COSE (CBOR Object Signing and Encryption) is a compact binary format for attaching signatures, encryption, or MACs directly to a piece of data, so that the proof travels with the object no matter how it is stored, cached, or forwarded.
That is the whole idea. If you know JOSE, JWT, JWS, JWE, COSE is the same concept built on CBOR instead of JSON, defined in RFC 9052 and RFC 9053. The structures look familiar; every object is just smaller.
Why a Smaller Format Exists
JSON is verbose because it is meant to be read by humans. That is a fine trade in a browser. It is the wrong trade on a sensor that talks over LoRaWAN with a 51-byte payload budget, or a microcontroller that does not have the flash for a JSON parser plus a Base64URL decoder plus an X.509 stack.
CBOR encodes the same data model as JSON does. It maps, arrays, integers, byte strings, text strings, booleans, and null in far fewer bytes and with no parsing ambiguity. A small integer is one byte. There are no quotes, commas, or whitespace to skip. COSE then wraps cryptographic operations around that CBOR payload. The result: a signed message that is roughly a third the size of the JSON equivalent, with a parser that fits in single-digit kilobytes.
The Three Things It Does
COSE has six message types, in three pairs; A one-actor variant and a many-actor variant for each:
| Operation | One actor | Many actors |
|---|---|---|
| Digital signature | COSE_Sign1 | COSE_Sign |
| Authenticated encryption | COSE_Encrypt0 | COSE_Encrypt |
| Message authentication code | COSE_Mac0 | COSE_Mac |
Sign proves who produced the bytes and that nobody changed them. Encrypt keeps the bytes secret to intended recipients. MAC proves integrity using a shared secret. That is the entire surface.
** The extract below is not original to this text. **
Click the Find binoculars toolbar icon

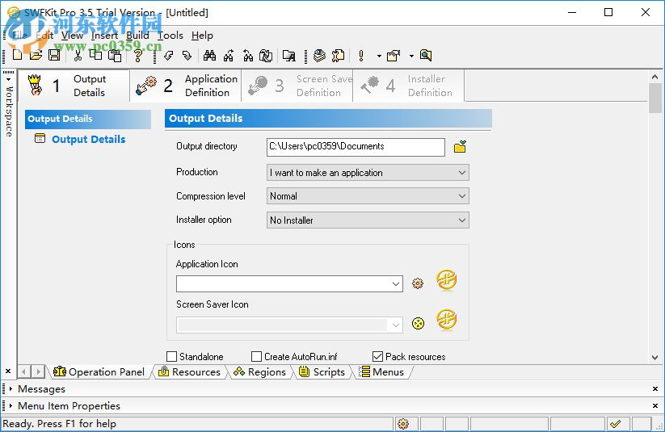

Where You Have Already Seen It
You may be using COSE without knowing it. It is the signature format under firmware update manifests (SUIT), device attestation tokens (EAT), CBOR web Tokens (CWT), FIDO2 passkey credentials, Wi-Fi Easy Connect (DPP) onboarding, and Matter smart-home commissioning.
If a constrained device signs, encrypts, or authenticates a message, there is a good chance a COSE structure is doing the work.